The ancient Chinese board game Go is the ultimate strategy game. It has a few simple rules. But, these simple rules create the most complex strategy game of all time, with more potential combinations of games than there are atoms in the observable universe. In 2016, humans were no longer the best at playing Go, joining the ranks of chess and Jeopardy having been conquered by artificial intelligence. AlphaGo, the program that beat the world champion, not only beat the world champion, but the strategy it used overturned centuries of collective wisdom on Go strategy. To go further, another program called AlphaGo Zero learned by doing nothing but play against itself over the course of three days and beat the original AlphaGo 100-0. This is the power of artificial intelligence, and the number of domains that its becoming superhuman at are growing larger.
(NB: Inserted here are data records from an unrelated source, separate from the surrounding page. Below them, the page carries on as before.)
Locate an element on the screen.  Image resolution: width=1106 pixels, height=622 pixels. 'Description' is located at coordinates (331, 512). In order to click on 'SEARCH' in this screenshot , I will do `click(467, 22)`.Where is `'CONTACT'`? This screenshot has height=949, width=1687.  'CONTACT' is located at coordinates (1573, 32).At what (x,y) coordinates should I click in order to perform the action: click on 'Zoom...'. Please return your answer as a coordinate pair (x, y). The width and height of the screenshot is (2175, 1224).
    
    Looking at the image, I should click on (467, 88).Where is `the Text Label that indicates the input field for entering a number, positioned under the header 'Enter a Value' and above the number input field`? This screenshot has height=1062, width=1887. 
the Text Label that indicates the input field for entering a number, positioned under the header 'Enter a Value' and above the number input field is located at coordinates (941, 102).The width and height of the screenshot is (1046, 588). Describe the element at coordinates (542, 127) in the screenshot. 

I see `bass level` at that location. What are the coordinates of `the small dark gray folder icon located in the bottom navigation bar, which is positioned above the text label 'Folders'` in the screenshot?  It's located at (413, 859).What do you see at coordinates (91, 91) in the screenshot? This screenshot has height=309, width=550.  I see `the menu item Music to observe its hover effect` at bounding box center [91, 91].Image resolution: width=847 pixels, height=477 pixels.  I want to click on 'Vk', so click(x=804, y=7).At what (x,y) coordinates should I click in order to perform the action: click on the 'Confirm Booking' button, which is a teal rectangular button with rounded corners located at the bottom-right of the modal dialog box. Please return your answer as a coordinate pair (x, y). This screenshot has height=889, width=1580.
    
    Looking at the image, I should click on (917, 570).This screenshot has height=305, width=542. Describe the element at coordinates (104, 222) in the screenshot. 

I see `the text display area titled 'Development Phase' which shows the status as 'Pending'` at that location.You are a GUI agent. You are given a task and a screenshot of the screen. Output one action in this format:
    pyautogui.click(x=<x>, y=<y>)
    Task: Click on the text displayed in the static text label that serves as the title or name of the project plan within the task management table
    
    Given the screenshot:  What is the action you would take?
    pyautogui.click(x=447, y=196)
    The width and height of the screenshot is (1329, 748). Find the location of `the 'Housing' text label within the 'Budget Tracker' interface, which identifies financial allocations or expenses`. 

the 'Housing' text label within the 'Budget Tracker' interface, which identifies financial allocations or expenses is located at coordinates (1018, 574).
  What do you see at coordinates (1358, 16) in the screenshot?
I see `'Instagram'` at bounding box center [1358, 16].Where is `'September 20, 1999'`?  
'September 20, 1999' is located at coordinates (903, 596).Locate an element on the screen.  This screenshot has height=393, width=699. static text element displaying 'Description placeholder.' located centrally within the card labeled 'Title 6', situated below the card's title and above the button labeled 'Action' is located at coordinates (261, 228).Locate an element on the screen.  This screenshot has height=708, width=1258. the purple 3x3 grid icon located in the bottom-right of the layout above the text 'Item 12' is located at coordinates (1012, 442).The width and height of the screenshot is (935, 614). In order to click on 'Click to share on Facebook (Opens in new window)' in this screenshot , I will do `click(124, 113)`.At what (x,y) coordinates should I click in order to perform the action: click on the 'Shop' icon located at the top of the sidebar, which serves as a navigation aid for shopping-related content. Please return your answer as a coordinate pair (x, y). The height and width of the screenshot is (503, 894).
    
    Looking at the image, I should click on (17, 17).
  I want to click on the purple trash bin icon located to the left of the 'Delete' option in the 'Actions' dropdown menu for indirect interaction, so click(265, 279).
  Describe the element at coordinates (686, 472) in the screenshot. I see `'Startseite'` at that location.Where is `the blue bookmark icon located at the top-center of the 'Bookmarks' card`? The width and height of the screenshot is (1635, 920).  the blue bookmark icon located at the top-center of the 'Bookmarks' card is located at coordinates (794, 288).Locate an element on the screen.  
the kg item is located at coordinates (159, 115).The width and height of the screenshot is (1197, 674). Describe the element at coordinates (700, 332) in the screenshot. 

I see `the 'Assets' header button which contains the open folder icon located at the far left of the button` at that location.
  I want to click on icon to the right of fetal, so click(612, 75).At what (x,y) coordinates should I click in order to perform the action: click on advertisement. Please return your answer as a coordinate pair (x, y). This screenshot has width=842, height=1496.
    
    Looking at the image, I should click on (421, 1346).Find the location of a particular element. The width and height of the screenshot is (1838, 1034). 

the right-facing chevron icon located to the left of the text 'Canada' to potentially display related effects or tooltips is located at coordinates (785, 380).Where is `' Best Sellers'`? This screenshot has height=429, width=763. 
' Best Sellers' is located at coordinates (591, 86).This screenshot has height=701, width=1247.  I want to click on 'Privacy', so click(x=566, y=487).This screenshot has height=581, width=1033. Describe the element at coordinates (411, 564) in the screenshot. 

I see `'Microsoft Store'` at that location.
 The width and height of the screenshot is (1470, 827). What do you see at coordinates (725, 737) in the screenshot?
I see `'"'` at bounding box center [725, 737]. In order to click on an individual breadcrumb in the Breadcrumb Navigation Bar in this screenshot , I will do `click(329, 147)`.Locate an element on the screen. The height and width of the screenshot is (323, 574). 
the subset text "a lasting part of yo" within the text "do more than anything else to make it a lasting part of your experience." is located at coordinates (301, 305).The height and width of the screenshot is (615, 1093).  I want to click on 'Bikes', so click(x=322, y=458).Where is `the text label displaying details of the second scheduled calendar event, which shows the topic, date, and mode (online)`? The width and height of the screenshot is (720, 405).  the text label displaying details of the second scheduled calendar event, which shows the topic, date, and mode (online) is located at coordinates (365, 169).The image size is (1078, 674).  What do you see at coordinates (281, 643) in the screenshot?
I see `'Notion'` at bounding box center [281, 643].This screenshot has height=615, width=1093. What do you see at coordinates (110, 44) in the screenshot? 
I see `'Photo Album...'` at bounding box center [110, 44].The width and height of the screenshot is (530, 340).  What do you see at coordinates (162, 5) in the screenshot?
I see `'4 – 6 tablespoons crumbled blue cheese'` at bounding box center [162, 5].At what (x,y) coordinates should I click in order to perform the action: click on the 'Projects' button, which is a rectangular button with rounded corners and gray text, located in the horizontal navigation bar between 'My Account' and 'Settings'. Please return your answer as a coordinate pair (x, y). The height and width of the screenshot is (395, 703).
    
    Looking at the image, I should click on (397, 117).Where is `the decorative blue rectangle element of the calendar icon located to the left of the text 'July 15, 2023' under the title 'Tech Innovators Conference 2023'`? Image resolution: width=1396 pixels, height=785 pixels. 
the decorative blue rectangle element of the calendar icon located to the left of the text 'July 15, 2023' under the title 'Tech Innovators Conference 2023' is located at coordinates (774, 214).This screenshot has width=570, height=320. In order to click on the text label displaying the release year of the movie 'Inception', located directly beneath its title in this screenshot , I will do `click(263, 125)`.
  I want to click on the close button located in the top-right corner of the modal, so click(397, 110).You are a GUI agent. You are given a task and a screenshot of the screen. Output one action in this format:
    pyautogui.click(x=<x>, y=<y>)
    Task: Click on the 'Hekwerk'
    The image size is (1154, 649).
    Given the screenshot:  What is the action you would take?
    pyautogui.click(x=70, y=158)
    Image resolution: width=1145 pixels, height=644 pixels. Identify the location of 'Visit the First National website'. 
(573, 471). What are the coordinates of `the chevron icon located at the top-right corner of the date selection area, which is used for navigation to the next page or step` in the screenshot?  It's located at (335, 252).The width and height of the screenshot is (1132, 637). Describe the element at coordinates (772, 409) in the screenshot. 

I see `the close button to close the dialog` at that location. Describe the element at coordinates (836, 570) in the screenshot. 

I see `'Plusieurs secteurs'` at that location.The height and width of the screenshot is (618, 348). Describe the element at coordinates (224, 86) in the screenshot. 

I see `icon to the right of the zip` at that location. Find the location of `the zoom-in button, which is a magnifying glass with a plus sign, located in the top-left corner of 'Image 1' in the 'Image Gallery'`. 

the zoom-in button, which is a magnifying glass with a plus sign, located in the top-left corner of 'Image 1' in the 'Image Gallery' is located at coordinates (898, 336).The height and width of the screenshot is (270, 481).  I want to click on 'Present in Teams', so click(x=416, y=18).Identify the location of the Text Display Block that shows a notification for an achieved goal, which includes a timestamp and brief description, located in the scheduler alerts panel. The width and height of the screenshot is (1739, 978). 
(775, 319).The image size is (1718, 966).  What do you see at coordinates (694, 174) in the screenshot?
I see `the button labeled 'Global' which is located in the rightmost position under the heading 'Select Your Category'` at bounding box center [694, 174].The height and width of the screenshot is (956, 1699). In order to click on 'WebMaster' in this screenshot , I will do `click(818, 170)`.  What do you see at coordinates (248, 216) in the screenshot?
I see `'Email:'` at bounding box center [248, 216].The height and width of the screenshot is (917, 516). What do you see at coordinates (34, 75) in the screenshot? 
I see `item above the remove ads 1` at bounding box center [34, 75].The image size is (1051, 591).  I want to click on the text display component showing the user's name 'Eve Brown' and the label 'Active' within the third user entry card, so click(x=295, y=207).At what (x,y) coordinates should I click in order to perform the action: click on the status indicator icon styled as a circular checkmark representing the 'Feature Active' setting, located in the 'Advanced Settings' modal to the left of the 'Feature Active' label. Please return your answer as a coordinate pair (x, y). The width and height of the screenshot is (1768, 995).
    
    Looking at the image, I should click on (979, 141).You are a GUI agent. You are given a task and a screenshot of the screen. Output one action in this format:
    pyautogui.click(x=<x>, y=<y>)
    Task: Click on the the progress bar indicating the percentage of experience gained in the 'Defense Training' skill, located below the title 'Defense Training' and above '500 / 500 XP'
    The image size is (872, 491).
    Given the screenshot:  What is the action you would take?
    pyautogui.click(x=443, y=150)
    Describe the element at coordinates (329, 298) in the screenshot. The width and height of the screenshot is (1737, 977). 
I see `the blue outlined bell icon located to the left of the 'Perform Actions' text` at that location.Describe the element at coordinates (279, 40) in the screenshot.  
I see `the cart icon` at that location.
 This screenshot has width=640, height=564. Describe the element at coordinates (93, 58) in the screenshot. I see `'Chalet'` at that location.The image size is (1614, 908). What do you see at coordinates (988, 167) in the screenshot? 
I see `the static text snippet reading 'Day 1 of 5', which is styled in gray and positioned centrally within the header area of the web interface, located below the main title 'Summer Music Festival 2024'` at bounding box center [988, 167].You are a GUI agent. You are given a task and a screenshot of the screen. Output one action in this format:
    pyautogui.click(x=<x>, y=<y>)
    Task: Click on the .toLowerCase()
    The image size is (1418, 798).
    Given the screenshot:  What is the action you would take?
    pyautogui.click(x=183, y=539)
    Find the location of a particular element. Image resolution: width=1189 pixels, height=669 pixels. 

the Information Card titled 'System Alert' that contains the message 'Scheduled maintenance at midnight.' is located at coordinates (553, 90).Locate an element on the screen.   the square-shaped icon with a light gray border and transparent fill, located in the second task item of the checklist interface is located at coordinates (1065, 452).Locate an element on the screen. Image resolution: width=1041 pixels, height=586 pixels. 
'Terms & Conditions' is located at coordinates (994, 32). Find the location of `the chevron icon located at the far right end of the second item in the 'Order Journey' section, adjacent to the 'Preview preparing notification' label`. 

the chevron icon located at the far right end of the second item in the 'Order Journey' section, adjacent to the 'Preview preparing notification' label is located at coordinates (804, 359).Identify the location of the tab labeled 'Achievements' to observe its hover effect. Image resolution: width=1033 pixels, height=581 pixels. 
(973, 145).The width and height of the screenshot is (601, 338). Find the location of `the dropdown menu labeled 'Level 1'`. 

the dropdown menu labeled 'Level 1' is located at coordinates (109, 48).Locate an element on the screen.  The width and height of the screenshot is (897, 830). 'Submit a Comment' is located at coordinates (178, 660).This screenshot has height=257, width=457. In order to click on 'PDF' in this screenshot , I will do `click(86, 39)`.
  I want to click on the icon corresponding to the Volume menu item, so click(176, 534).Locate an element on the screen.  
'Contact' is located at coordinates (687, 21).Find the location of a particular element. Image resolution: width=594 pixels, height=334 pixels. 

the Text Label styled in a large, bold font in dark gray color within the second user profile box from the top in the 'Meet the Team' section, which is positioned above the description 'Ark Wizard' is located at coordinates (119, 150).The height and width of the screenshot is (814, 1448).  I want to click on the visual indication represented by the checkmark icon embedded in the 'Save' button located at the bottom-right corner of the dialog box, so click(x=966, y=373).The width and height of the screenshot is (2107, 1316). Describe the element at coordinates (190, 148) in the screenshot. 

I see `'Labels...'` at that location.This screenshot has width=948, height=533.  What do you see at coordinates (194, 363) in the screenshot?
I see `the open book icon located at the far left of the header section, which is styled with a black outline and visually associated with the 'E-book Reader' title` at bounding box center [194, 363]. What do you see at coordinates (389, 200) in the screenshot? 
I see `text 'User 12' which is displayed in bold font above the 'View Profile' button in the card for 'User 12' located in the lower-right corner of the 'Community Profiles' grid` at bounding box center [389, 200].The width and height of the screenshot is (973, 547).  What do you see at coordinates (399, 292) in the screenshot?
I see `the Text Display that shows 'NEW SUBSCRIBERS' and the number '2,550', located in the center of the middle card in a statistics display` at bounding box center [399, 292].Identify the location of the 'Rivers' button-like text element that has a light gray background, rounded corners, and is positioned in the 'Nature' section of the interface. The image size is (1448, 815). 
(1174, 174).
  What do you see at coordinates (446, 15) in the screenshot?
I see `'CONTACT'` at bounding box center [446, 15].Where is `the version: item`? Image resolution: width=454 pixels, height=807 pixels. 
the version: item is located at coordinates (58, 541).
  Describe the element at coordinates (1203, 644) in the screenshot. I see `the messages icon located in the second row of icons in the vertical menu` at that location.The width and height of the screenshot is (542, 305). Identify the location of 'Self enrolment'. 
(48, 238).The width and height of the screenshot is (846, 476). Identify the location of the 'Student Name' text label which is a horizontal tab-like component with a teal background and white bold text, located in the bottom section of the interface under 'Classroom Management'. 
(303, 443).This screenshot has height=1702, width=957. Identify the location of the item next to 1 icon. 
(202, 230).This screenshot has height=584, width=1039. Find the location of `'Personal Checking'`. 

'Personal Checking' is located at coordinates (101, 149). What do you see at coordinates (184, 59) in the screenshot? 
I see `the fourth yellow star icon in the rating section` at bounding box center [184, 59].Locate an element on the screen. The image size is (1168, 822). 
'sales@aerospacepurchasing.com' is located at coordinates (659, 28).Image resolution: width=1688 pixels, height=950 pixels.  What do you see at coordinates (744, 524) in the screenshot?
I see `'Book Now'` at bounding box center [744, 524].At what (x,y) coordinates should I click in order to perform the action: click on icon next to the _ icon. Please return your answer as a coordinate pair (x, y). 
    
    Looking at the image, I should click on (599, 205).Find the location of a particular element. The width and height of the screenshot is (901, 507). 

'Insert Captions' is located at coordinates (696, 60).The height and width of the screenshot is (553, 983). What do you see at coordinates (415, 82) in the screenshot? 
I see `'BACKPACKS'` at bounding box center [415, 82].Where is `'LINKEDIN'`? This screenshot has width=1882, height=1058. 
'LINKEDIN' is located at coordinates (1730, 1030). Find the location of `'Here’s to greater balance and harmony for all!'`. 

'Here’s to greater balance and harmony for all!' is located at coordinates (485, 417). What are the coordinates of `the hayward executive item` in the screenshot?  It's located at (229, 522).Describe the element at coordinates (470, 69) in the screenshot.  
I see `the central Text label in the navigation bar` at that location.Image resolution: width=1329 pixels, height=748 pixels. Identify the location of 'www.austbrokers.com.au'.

Artificial intelligence is being applied in areas outside of board games; areas that might result in disaster. It can be applied to weapons like drones and tanks that can act without any human input, find strategies, network together, and act with superhuman speed. Smart viruses are also a major concern, especially given how poor the state of cybersecurity is. There are other concerns too, but the biggest and potentially the most dangerous is artificial superintelligence, a hypothetical AI that could outsmart humans in any domain of intelligence, including social and emotional intelligence. We not only have to worry about these things being used maliciously, but also the unintended consequences of its use. These programs do what they’re programmed to do, not what they’re intended to do, and the smarter they are, the greater the consequences. Imagine if you’re driving a car 40 mph down the road. If the steering wheel is slightly off, no big deal; you can adjust it. If you’re going 40,000 mph, then a slight misalignment results in you smashing into the side of the road. This is the nature of powerful value-misaligned intelligence, and the brooding arms race in intelligence can make issues like this worse. That’s a lot to deal with.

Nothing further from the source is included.